SOURCE EXTRACT →
Documentary in Wales
Cultures and Practices
Elin Haf Gruffydd Jones editor Pietari Kääpä editor Dafydd Sills-Jones editor
Format:Hardback
Publisher:Peter Lang International Academic Publishers
Published:11th Mar '21
Currently unavailable, and unfortunately no date known when it will be back
Documentary, in a small, bilingual nation such as Wales, experiences many of the same challenges that it faces across the world. As the costs of professional documentary production lessen, and the potentialities of internet distribution loosen the grip of its traditional tele-cinematic gatekeepers, documentary production communities face both the potential of new distribution avenues and severe professional precarity.
In Wales, the dynamics of this transformation unfolds according to a specific historical, political and cultural situation. With funding, regulatory frameworks, audience taste, viewing figures, and contractual territories all mostly emanating or controlled from across the border in England, at times it is difficult to identify texts that can and can’t be claimed as «Welsh». But then again, contingency and struggle have always been fundamental aspects of Welsh cultural identity.
What emerges is not so much the documentary culture of a small nation, but a documentary culture that is still struggling to come to terms with itself, giving Welsh documentary a character defined by a specific set of features: the political and cultural interplay of two languages, a continuation of older British public service broadcasting traditions, the acceptance of the marginal, the close interconnectedness of key players and the often paralysing effect of underfunding.

SOURCE DATA →
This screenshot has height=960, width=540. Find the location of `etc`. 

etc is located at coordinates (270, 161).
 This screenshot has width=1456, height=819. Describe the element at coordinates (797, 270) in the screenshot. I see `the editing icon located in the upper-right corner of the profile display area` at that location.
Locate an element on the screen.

WORK TO COMPLETE → Pick up the book description about documentary in Wales from above and extend it past its final sentence.

OUTPUT OF THE EXERCISE →
«This timely volume presents a series of thoughtful articles by a diverse group of practitioners and academics that explore and extend our understanding of the complexity of the term ‹Welsh documentary›. Engaging and eloquently argued, this is essential reading, a landmark in the literature on cinema and broadcasting in Wales.» (John Burgan, MetFilm School, Berlin and Zelig School for Documentary, Television and New Media (Bozen/Bolzano))
«When identity politics coincided with the growth of television, analysis of what it means to be Welsh was done on screen. Documentary makers captured a small, complex country with an evolving political, social and linguistic identity. This is a must-read on the power of the documentary maker to analyse and influence thinking.» (Professor Dame Elan Closs Stephens, Non-Executive Director of the BBC and Pro-Chancellor of Aberystwyth University)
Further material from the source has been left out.